I’m not sure which inequalities should be strict, but this seems non-essential for now. On the other hand, the dependence of this definition on the choice of Y seems somewhat subtle and interesting. I will try to illustrate this in what follows.
First, let us make a new definition. Fix X, ≺, and Z as before. Let Y′={y+,y−}, a two-element set equipped with the discrete topology, and let +′:Y×Z→X be an immersion of Ck-manifolds. We say that y+ is weakly partially preferred to y− if for all z∈Z, we have y−+′z≺y++′z.
First, it is clear that partial preference implies weak partial preference. More formally:
Claim 1: Fix X, ≺ and Z. Suppose we have a manifold Y, points y+, y−∈Y, and a local homomorphism +:Y×Z→X such that y+ is partially preferred to y−. Setting Y′={y+,y−} with the subspace topology from Y (i.e. discrete), and taking +′ to be the restriction of + from Y×Z to Y′×Z, we have that y+ is weakly partially preferred to y−.
Proof: obvious. $\qed$
However, the converse can fail if Z is not contractible. First, let’s prove that the concepts are equivalent for Z contractible:
Claim 2: Fix X, ≺ and Z, and assume that Z is contractible. Suppose we have a two-element set Y′={y+,y−} and a map +′:Y′×Z→X making y+ weakly partially preferred to y−. Then there exist a manifold Y, an injection Y′→Y, and a local homeomorphism +:Y×Z→X whose restriction to Y′×Z is +′, making y+ partially preferred to y−.
Proof: Let’s assume for simplicity of notation that X is equidimensional, say of dimension dX, and write dZ for the dimension of Z. Let Y be the disjoint union of two open balls of dimension dX−dZ, with Y′→Y the inclusion of the centres of the balls. Then take an ϵ-neighbourhood of Z in X; it is diffeomorphic to Y×Z since the normal bundle to Z in X is trivialisable (c.f. https://math.stackexchange.com/questions/857784/product-neighborhood-theorem-with-boundary). $\qed$
If we want examples where weak partial preference and partial preference don’t coincide, we should look for an example where Z is not contractible, and its normal bundle in X is not contractible.

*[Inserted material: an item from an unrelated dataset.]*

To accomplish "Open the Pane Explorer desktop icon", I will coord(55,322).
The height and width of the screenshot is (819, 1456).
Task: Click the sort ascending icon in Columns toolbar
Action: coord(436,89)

Example 3: Let X be the disjoint union of two moebius bands, and let Z be a circle. Note that including Z along the centre of either band gives a submanifold whose tubular neighbourhood is not a product. Assume that ≺ is such that one component of X is preferred to the other (and ≺ is indifferent within each connected component). Then take Y′={y+,y−}, and +′:Y′×Z→X to be the inclusion of the two circles along the centres of the two moebius bands, such that {y+}×Z ends up in the preferred band. This yields a situation where y+ is weakly partially preferred to y−, but the conclusion of Claim 2 fails, i.e. this cannot be extended to a partial preference for y+ over y−.
What conclusion should we draw from this? To me, it suggests that the notion of partial preference is not yet quite as one would want. In the setting of Example 3, where X consists of two moebius strips, one of which is preferred to the other, then landing in the preferred strip should be preferred to landing in the un-preferred strip?! And yet the `local homeomorphism from a product’ condition gets in the way. This example is obviously quite artificial, and maybe analogous things cannot occur in reality. But I’m not so happy with this as an answer, since our approaches to AI safety should be (so far as possible) robust against the flaws in our understanding of physics.
Apologies for the overly-long comment, and for the imperfect LaTeX (I’ve not used this type of form much before).